- [DATA IN THIS EXERCISE]:
+ + + +

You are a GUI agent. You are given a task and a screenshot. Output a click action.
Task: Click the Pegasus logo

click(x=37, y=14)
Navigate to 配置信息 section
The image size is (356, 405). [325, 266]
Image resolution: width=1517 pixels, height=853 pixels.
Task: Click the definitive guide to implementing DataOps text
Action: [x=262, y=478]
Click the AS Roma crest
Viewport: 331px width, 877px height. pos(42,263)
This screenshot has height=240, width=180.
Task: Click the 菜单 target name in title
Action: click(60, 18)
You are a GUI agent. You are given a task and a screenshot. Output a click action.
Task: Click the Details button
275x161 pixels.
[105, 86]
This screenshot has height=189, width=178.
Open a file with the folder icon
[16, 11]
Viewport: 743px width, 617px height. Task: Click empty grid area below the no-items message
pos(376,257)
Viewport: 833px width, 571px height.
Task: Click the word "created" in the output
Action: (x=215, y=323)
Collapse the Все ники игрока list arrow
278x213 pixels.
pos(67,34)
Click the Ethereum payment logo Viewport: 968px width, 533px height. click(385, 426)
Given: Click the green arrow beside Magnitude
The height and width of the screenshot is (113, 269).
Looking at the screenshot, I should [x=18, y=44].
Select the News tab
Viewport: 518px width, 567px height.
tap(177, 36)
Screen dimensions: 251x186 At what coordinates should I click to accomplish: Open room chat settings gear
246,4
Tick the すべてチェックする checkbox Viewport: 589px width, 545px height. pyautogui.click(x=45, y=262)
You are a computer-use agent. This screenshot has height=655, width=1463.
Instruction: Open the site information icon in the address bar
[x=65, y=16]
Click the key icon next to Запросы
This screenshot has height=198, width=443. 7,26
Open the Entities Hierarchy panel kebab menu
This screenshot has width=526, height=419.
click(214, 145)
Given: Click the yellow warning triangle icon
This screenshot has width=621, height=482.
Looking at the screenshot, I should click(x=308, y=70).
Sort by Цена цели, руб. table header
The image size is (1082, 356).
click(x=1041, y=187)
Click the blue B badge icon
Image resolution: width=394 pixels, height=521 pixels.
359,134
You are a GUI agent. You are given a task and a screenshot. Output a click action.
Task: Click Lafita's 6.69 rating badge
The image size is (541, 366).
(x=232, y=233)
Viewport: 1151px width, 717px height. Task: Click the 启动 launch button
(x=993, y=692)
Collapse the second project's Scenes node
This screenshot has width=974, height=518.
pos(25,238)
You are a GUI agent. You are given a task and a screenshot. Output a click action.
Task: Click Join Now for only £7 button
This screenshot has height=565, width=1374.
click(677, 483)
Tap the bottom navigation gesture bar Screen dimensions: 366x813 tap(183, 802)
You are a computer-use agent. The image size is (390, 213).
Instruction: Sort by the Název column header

+ + + +

The answer is every entry, repeated word for word.

- [YOUR SOLUTION]:
You are a GUI agent. You are given a task and a screenshot. Output a click action.
Task: Click the Pegasus logo

click(x=37, y=14)
Navigate to 配置信息 section
The image size is (356, 405). [325, 266]
Image resolution: width=1517 pixels, height=853 pixels.
Task: Click the definitive guide to implementing DataOps text
Action: [x=262, y=478]
Click the AS Roma crest
Viewport: 331px width, 877px height. pos(42,263)
This screenshot has height=240, width=180.
Task: Click the 菜单 target name in title
Action: click(60, 18)
You are a GUI agent. You are given a task and a screenshot. Output a click action.
Task: Click the Details button
275x161 pixels.
[105, 86]
This screenshot has height=189, width=178.
Open a file with the folder icon
[16, 11]
Viewport: 743px width, 617px height. Task: Click empty grid area below the no-items message
pos(376,257)
Viewport: 833px width, 571px height.
Task: Click the word "created" in the output
Action: (x=215, y=323)
Collapse the Все ники игрока list arrow
278x213 pixels.
pos(67,34)
Click the Ethereum payment logo Viewport: 968px width, 533px height. click(385, 426)
Given: Click the green arrow beside Magnitude
The height and width of the screenshot is (113, 269).
Looking at the screenshot, I should [x=18, y=44].
Select the News tab
Viewport: 518px width, 567px height.
tap(177, 36)
Screen dimensions: 251x186 At what coordinates should I click to accomplish: Open room chat settings gear
246,4
Tick the すべてチェックする checkbox Viewport: 589px width, 545px height. pyautogui.click(x=45, y=262)
You are a computer-use agent. This screenshot has height=655, width=1463.
Instruction: Open the site information icon in the address bar
[x=65, y=16]
Click the key icon next to Запросы
This screenshot has height=198, width=443. 7,26
Open the Entities Hierarchy panel kebab menu
This screenshot has width=526, height=419.
click(214, 145)
Given: Click the yellow warning triangle icon
This screenshot has width=621, height=482.
Looking at the screenshot, I should click(x=308, y=70).
Sort by Цена цели, руб. table header
The image size is (1082, 356).
click(x=1041, y=187)
Click the blue B badge icon
Image resolution: width=394 pixels, height=521 pixels.
359,134
You are a GUI agent. You are given a task and a screenshot. Output a click action.
Task: Click Lafita's 6.69 rating badge
The image size is (541, 366).
(x=232, y=233)
Viewport: 1151px width, 717px height. Task: Click the 启动 launch button
(x=993, y=692)
Collapse the second project's Scenes node
This screenshot has width=974, height=518.
pos(25,238)
You are a GUI agent. You are given a task and a screenshot. Output a click action.
Task: Click Join Now for only £7 button
This screenshot has height=565, width=1374.
click(677, 483)
Tap the bottom navigation gesture bar Screen dimensions: 366x813 tap(183, 802)
You are a computer-use agent. The image size is (390, 213).
Instruction: Sort by the Název column header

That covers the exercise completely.